- **Work order**:
Would you reproduce the entries exactly, including every line?

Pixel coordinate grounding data
++++
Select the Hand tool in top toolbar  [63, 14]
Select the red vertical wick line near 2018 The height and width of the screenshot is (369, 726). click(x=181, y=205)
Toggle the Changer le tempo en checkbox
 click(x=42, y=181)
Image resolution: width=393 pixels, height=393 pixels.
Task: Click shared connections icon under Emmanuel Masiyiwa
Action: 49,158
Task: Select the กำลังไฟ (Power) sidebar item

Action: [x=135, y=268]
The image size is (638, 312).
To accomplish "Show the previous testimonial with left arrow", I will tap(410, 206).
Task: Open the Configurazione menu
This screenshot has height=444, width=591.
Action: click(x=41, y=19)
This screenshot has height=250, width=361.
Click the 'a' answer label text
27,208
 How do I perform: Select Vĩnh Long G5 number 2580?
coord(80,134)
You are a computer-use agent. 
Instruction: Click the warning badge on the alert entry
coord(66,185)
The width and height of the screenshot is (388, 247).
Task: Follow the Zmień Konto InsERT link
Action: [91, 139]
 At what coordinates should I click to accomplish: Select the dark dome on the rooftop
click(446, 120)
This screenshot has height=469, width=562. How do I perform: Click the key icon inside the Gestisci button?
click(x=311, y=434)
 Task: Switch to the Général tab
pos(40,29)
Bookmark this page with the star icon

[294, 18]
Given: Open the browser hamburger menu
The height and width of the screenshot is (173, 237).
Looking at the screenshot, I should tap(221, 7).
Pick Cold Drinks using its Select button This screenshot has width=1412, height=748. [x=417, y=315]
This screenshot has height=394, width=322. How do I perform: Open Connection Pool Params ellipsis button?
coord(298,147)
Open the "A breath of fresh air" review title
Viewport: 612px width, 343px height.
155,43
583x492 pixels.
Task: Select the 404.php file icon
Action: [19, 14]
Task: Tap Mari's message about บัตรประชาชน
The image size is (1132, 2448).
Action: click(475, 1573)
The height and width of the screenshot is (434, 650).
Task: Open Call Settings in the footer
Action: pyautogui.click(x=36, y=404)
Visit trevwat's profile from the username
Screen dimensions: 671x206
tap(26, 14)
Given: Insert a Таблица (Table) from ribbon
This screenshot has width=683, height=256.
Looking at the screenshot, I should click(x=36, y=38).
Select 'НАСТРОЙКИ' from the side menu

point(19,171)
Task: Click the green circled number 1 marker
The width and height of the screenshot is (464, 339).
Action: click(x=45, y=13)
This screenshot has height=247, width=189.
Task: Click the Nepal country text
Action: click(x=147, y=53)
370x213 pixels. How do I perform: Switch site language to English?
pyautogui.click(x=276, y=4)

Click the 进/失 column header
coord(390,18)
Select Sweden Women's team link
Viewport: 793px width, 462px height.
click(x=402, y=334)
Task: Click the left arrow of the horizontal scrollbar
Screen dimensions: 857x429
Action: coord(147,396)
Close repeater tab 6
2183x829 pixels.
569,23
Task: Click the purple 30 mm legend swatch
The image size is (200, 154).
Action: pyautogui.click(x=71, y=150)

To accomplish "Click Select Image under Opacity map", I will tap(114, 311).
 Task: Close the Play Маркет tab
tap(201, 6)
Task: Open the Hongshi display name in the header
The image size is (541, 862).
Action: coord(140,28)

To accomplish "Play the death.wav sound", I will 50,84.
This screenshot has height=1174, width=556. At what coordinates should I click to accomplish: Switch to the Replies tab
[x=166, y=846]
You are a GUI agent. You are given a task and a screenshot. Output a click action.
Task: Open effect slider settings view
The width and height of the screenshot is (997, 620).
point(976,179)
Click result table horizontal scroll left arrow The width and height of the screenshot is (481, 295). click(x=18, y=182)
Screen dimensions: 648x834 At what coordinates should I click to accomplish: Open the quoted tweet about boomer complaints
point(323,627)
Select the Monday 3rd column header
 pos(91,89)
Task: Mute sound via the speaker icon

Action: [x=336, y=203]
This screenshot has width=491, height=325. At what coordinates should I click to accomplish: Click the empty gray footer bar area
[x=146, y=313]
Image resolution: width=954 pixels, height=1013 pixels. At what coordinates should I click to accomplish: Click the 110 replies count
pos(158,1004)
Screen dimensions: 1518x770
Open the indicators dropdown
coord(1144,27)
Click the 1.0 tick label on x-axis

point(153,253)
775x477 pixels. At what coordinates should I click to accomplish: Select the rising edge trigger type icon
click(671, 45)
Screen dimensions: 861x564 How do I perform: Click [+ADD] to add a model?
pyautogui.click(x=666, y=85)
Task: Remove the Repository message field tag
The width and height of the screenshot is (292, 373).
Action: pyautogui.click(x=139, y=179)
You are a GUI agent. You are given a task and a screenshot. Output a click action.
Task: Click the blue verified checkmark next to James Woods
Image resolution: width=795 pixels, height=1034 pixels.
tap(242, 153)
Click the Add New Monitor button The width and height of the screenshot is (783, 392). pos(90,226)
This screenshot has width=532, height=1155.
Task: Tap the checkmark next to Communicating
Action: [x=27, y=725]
++++
- **Answer to this problem**:
Select the Hand tool in top toolbar  [63, 14]
Select the red vertical wick line near 2018 The height and width of the screenshot is (369, 726). click(x=181, y=205)
Toggle the Changer le tempo en checkbox
 click(x=42, y=181)
Image resolution: width=393 pixels, height=393 pixels.
Task: Click shared connections icon under Emmanuel Masiyiwa
Action: 49,158
Task: Select the กำลังไฟ (Power) sidebar item

Action: [x=135, y=268]
The image size is (638, 312).
To accomplish "Show the previous testimonial with left arrow", I will tap(410, 206).
Task: Open the Configurazione menu
This screenshot has height=444, width=591.
Action: click(x=41, y=19)
This screenshot has height=250, width=361.
Click the 'a' answer label text
27,208
 How do I perform: Select Vĩnh Long G5 number 2580?
coord(80,134)
You are a computer-use agent. 
Instruction: Click the warning badge on the alert entry
coord(66,185)
The width and height of the screenshot is (388, 247).
Task: Follow the Zmień Konto InsERT link
Action: [91, 139]
 At what coordinates should I click to accomplish: Select the dark dome on the rooftop
click(446, 120)
This screenshot has height=469, width=562. How do I perform: Click the key icon inside the Gestisci button?
click(x=311, y=434)
 Task: Switch to the Général tab
pos(40,29)
Bookmark this page with the star icon

[294, 18]
Given: Open the browser hamburger menu
The height and width of the screenshot is (173, 237).
Looking at the screenshot, I should tap(221, 7).
Pick Cold Drinks using its Select button This screenshot has width=1412, height=748. [x=417, y=315]
This screenshot has height=394, width=322. How do I perform: Open Connection Pool Params ellipsis button?
coord(298,147)
Open the "A breath of fresh air" review title
Viewport: 612px width, 343px height.
155,43
583x492 pixels.
Task: Select the 404.php file icon
Action: [19, 14]
Task: Tap Mari's message about บัตรประชาชน
The image size is (1132, 2448).
Action: click(475, 1573)
The height and width of the screenshot is (434, 650).
Task: Open Call Settings in the footer
Action: pyautogui.click(x=36, y=404)
Visit trevwat's profile from the username
Screen dimensions: 671x206
tap(26, 14)
Given: Insert a Таблица (Table) from ribbon
This screenshot has width=683, height=256.
Looking at the screenshot, I should click(x=36, y=38).
Select 'НАСТРОЙКИ' from the side menu

point(19,171)
Task: Click the green circled number 1 marker
The width and height of the screenshot is (464, 339).
Action: click(x=45, y=13)
This screenshot has height=247, width=189.
Task: Click the Nepal country text
Action: click(x=147, y=53)
370x213 pixels. How do I perform: Switch site language to English?
pyautogui.click(x=276, y=4)

Click the 进/失 column header
coord(390,18)
Select Sweden Women's team link
Viewport: 793px width, 462px height.
click(x=402, y=334)
Task: Click the left arrow of the horizontal scrollbar
Screen dimensions: 857x429
Action: coord(147,396)
Close repeater tab 6
2183x829 pixels.
569,23
Task: Click the purple 30 mm legend swatch
The image size is (200, 154).
Action: pyautogui.click(x=71, y=150)

To accomplish "Click Select Image under Opacity map", I will tap(114, 311).
 Task: Close the Play Маркет tab
tap(201, 6)
Task: Open the Hongshi display name in the header
The image size is (541, 862).
Action: coord(140,28)

To accomplish "Play the death.wav sound", I will 50,84.
This screenshot has height=1174, width=556. At what coordinates should I click to accomplish: Switch to the Replies tab
[x=166, y=846]
You are a GUI agent. You are given a task and a screenshot. Output a click action.
Task: Open effect slider settings view
The width and height of the screenshot is (997, 620).
point(976,179)
Click result table horizontal scroll left arrow The width and height of the screenshot is (481, 295). click(x=18, y=182)
Screen dimensions: 648x834 At what coordinates should I click to accomplish: Open the quoted tweet about boomer complaints
point(323,627)
Select the Monday 3rd column header
 pos(91,89)
Task: Mute sound via the speaker icon

Action: [x=336, y=203]
This screenshot has width=491, height=325. At what coordinates should I click to accomplish: Click the empty gray footer bar area
[x=146, y=313]
Image resolution: width=954 pixels, height=1013 pixels. At what coordinates should I click to accomplish: Click the 110 replies count
pos(158,1004)
Screen dimensions: 1518x770
Open the indicators dropdown
coord(1144,27)
Click the 1.0 tick label on x-axis

point(153,253)
775x477 pixels. At what coordinates should I click to accomplish: Select the rising edge trigger type icon
click(671, 45)
Screen dimensions: 861x564 How do I perform: Click [+ADD] to add a model?
pyautogui.click(x=666, y=85)
Task: Remove the Repository message field tag
The width and height of the screenshot is (292, 373).
Action: pyautogui.click(x=139, y=179)
You are a GUI agent. You are given a task and a screenshot. Output a click action.
Task: Click the blue verified checkmark next to James Woods
Image resolution: width=795 pixels, height=1034 pixels.
tap(242, 153)
Click the Add New Monitor button The width and height of the screenshot is (783, 392). pos(90,226)
This screenshot has width=532, height=1155.
Task: Tap the checkmark next to Communicating
Action: [x=27, y=725]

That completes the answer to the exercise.